Data records:
-- begin --

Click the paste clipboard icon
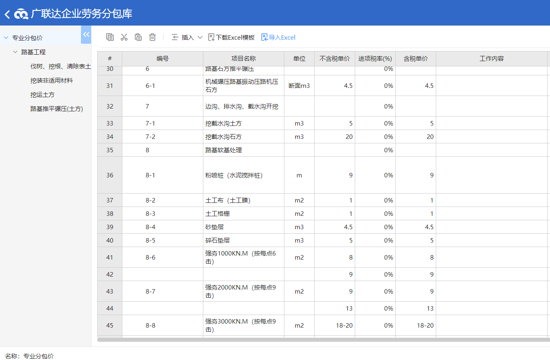This screenshot has width=550, height=360. [x=138, y=37]
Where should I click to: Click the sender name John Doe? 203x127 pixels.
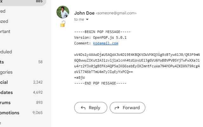(x=84, y=13)
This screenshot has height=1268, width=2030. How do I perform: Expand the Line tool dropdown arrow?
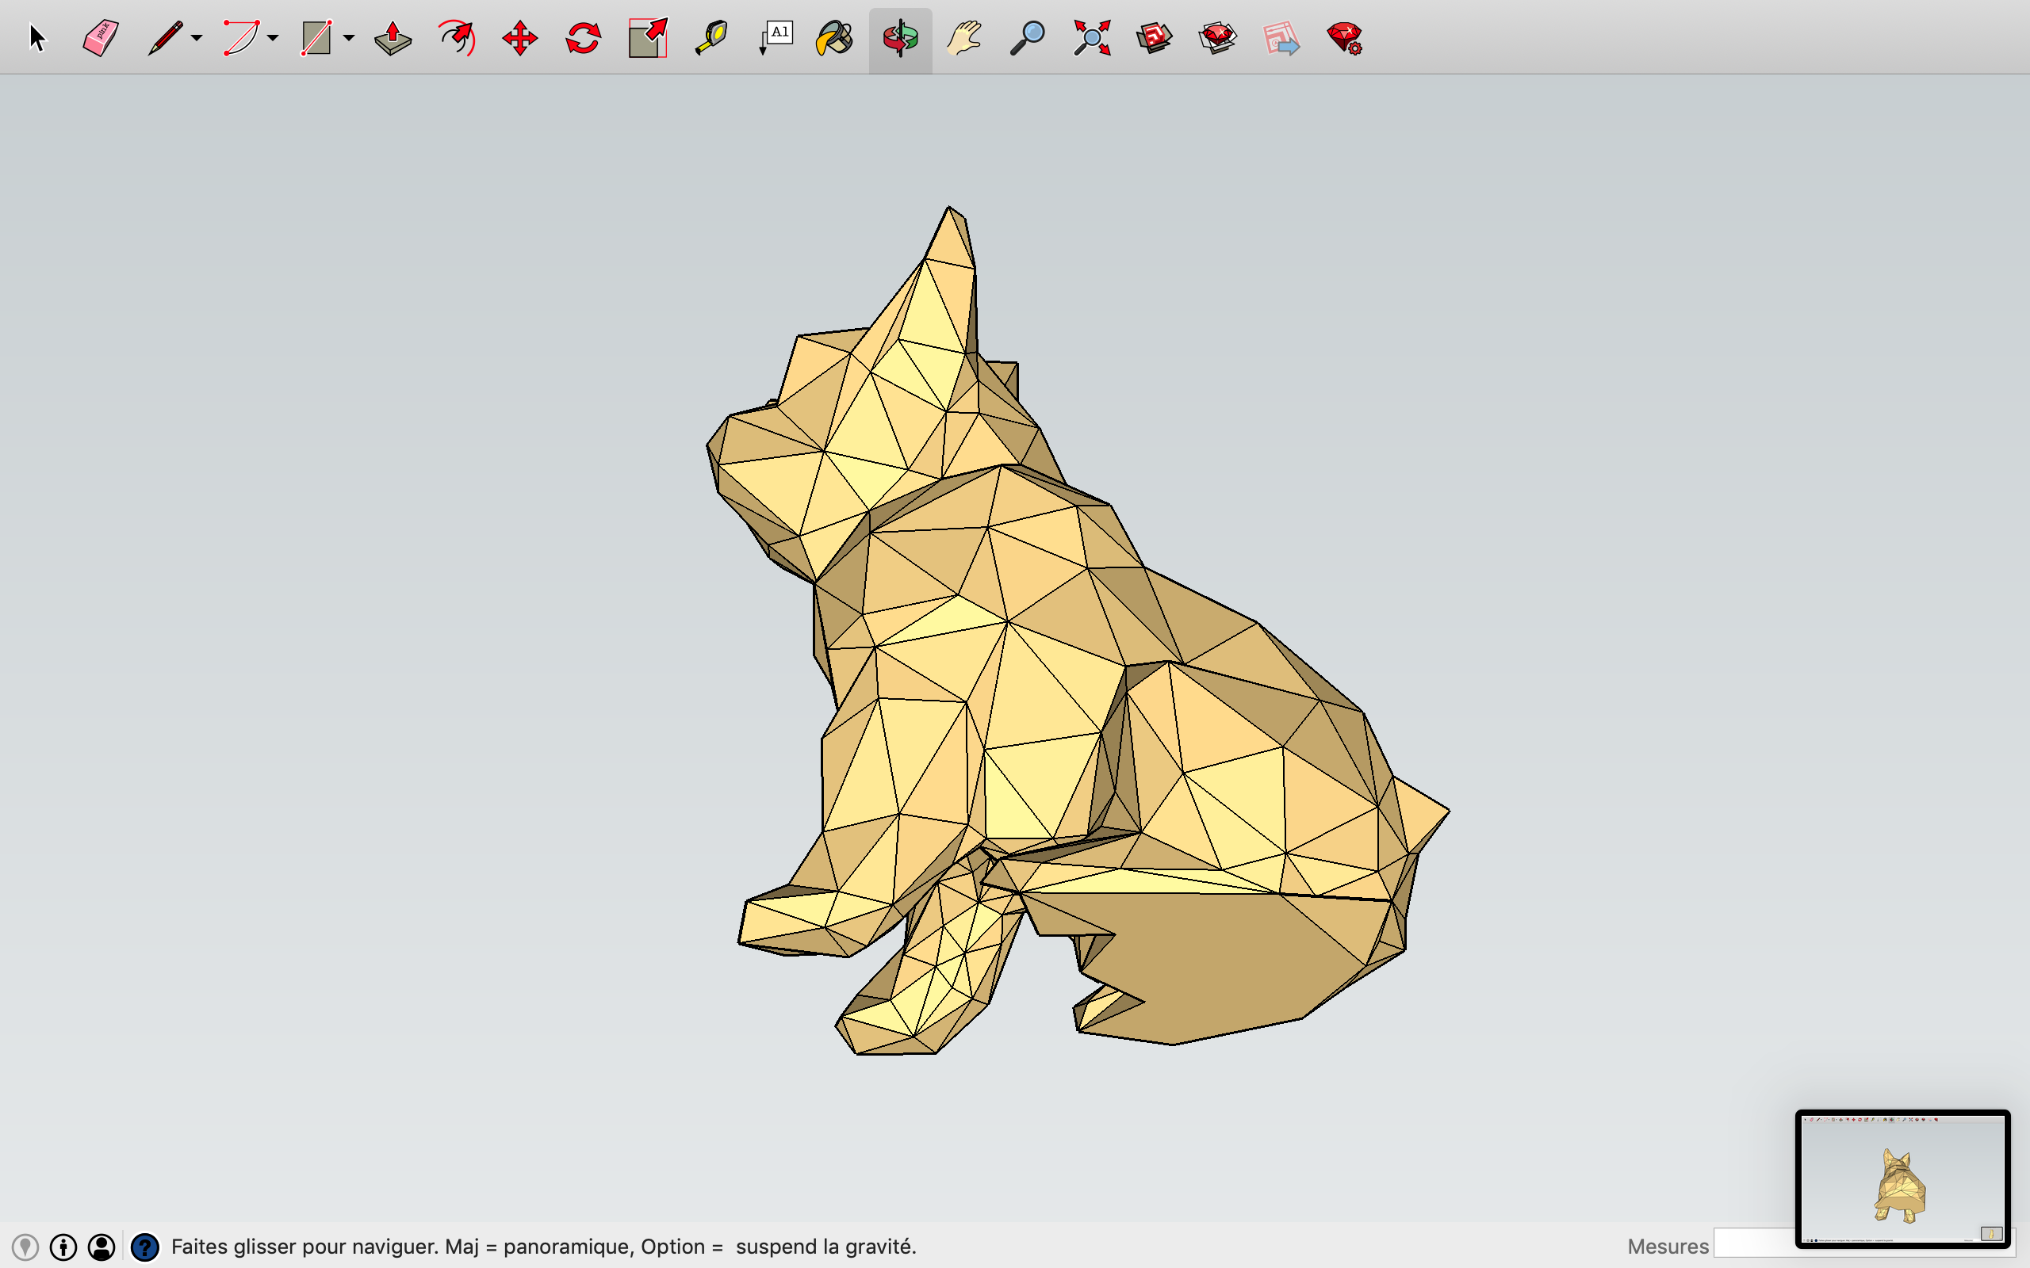pos(197,38)
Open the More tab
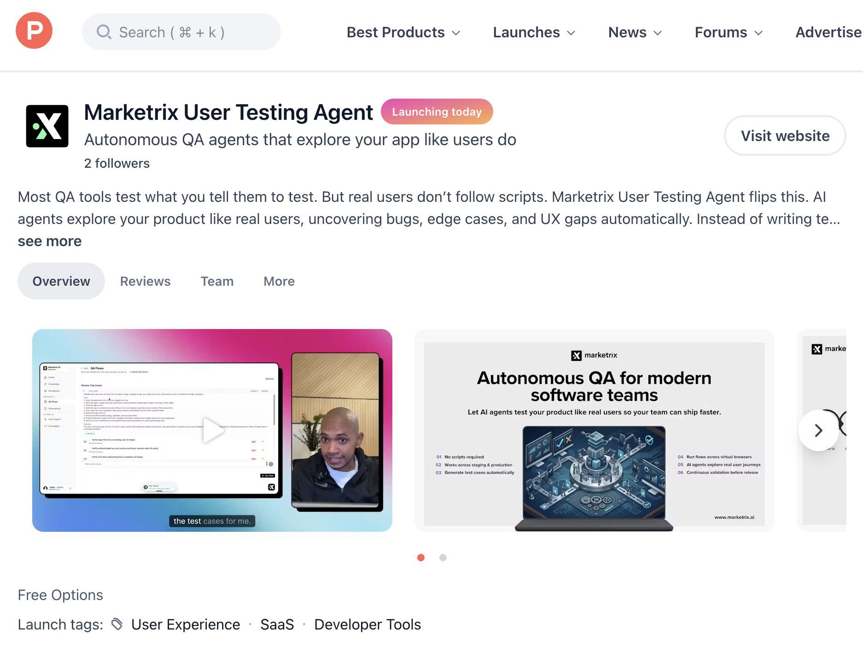Viewport: 863px width, 659px height. coord(279,281)
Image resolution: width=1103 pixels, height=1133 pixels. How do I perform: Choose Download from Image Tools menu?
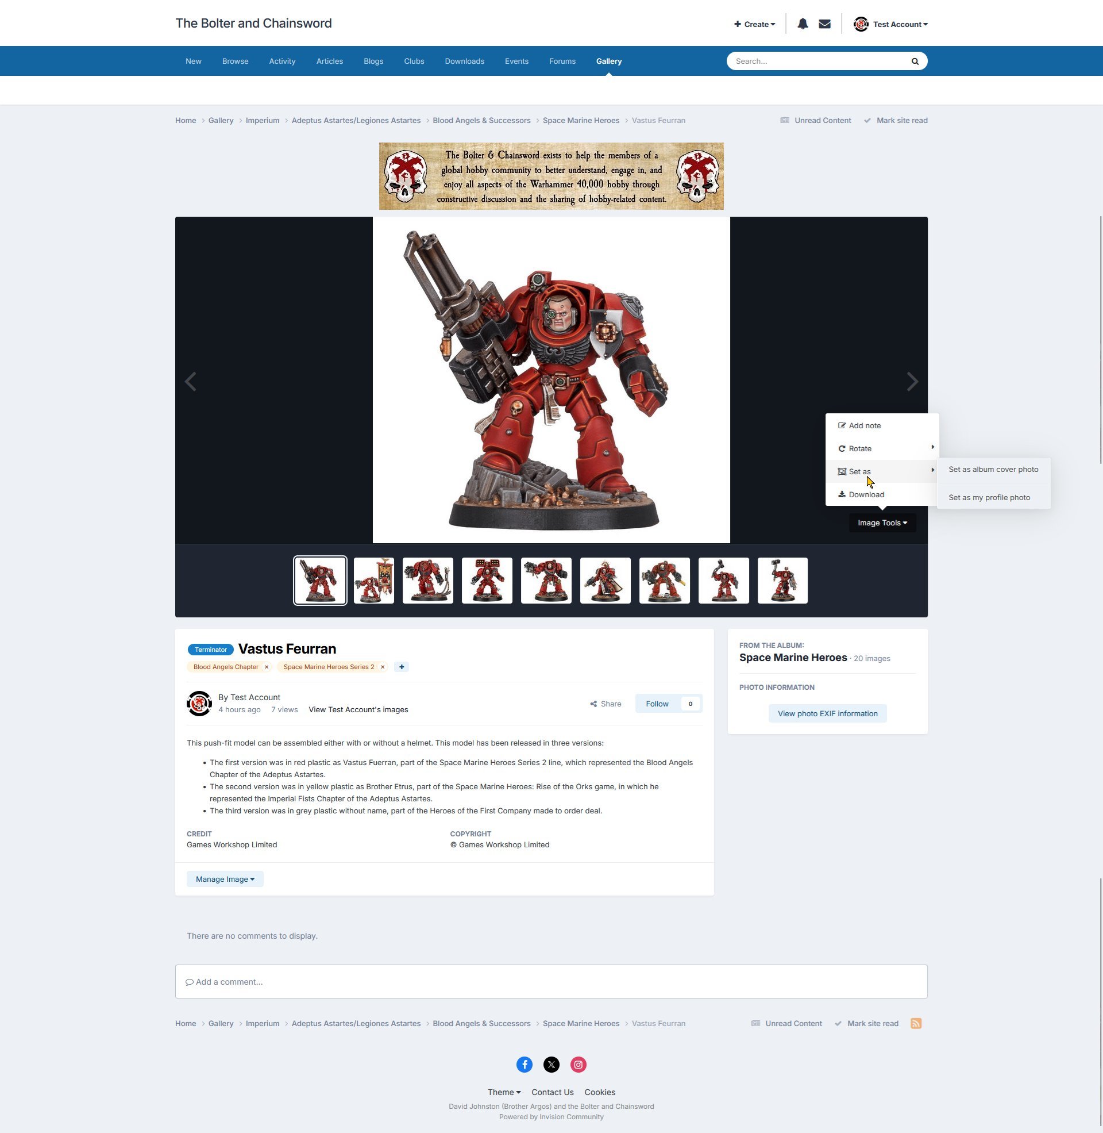coord(866,494)
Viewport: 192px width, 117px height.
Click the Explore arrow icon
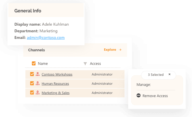tap(120, 50)
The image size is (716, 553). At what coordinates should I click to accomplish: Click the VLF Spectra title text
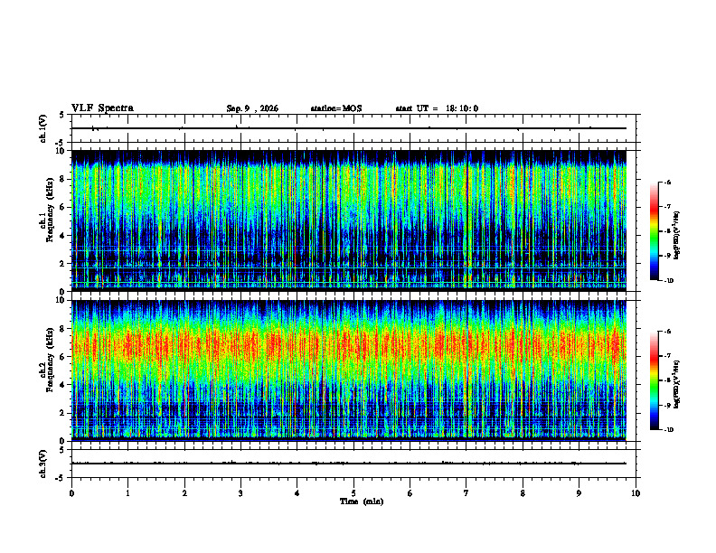102,108
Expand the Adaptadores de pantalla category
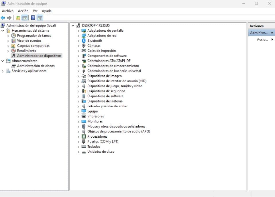This screenshot has width=275, height=197. click(78, 31)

-- end --

• Aim of the task
Write out the lines of the records above word for word, omitting the pictures.

• Result for this exercise
Click the paste clipboard icon
This screenshot has width=550, height=360. [x=138, y=37]
Where should I click to: Click the sender name John Doe? 203x127 pixels.
(x=84, y=13)
This screenshot has height=1268, width=2030. How do I perform: Expand the Line tool dropdown arrow?
pos(197,38)
Open the More tab
Viewport: 863px width, 659px height. coord(279,281)
Image resolution: width=1103 pixels, height=1133 pixels. How do I perform: Choose Download from Image Tools menu?
coord(866,494)
Viewport: 192px width, 117px height.
Click the Explore arrow icon
tap(120, 50)
The image size is (716, 553). At what coordinates should I click to accomplish: Click the VLF Spectra title text
102,108
Expand the Adaptadores de pantalla category
This screenshot has width=275, height=197. click(78, 31)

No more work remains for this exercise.